The 18 year old, who rose out of the Calgary Canucks ranks and also helped lead Henry Wise Wood to three city high school championships, figures to play a prominent role for a Red and White squad primarily composed of B.C. players, which is understandable.
Calgary is not exactly the easiest place to hone rugby skills year round. Vancouver is much more ideal.
“It’s definitely different because I’m one of two Albertan players on the team (Canmore’s Adam McQueen is the other one). We’re definitely a minority,” said Lesage, who moved to the West Coast last fall to join the UBC rugby team and begin a degree in engineering. “Rugby is not as big in Alberta just because you can’t play year round. The season’s restricted to June and July when you’re a junior. So it’s two months versus all the B.C. kids who play basically year round.
“So there’s definitely a bit of difference in the amount of time (on the field) and the skill development.”
That’s not to say it can’t be done. McQueen rose out of the Calgary Hornets organization and cracked Team Canada’s roster for the Americas Rugby Championship last year. Locals Nick Blevins of Calgary and Jeff Hassler of Okotoks are on the senior national radar, playing for Team Canada in exhibition action last fall, including against the New Zealand Maori All Blacks.
Lesage is well aware that Alberta rugby players with national team aspirations have to make up for less field time with more time in the gym, with a gigantic dose of determination.
“There’s still tons of really good coaches in Alberta,” he was quick to point out. “I’ve been dedicated enough to know that I have to work in the off-season, so even when it’s snowy out, I’ll be training in the gym with Rugby Alberta and (following) the program that they have in the off-season. And doing weights, maybe, instead of rugby stuff.
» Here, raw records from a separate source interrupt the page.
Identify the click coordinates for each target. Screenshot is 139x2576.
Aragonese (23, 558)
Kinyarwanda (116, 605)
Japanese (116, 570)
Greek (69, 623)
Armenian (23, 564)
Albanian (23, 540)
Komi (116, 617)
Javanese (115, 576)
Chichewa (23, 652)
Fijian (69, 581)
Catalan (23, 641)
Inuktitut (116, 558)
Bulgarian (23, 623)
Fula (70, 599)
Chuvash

Just trying to keep up with all the guys who are playing rugby all year.”
Whether or not that leads to a starting assignment in Hong Kong remains to be seen — (Lesage started two of three games at inside centre for the U20 squad during a recent England tour) — but he plans to help them win in anyway possible.
“I think we’ve got a pretty good chance this year,” said Lesage. “Last year Canada finished second behind Italy and so Italy moved up (to the Junior World Cup — the top tier of U20 international competition) and the (United) States moved down (after finishing last in that competition).
“We’ve got as good a shot as anyone, but obviously there’s a few tough teams in there that we’ll have to beat.”
Canada opens the tournament against Namibia on April 7 before facing other Pool B competition — Uruguay on April 11 and Japan on April 15. The U.S., Tonga, Georgia and Hong Kong are in Pool A. The top two teams in each group will meet in the final on April 19.
“We’ve got a big forward pack, so we’re definitely a physical team,” said Lesage. “There’s a lot of emphasis on being solid defensively and making big positive tackles, but we’ve also got some good speed. When we’re on offence we try to move the ball quickly and use the width and try to attack with a lot of speed and try to catch the other team on their back foot.”
Canada warmed up for Hong Kong with a tour to Leicester, England last month, which allowed them to see the style of play in one of the world’s premier rugby hotbeds.
“It was a really good experience,” said Lesage. “First of all, we got to play in Leicester Stadium, which is one of the most famous stadiums in England. Tons of famous players have played there. It was kind of an eye-opener to see just how good players are in England. They’ve been playing their whole lives. Kind of what level you’d have to get to if you wanted to look at playing rugby professionally.
“We played some pretty tough games and it was pretty impressive, seeing some of the players and how good they were. It kind of gave our team motivation, showing where we have to get to if we want to be a solid team.”
And another eye-opener on Lesage’s path to what he someday hopes will be a spot on Team Canada’s senior side.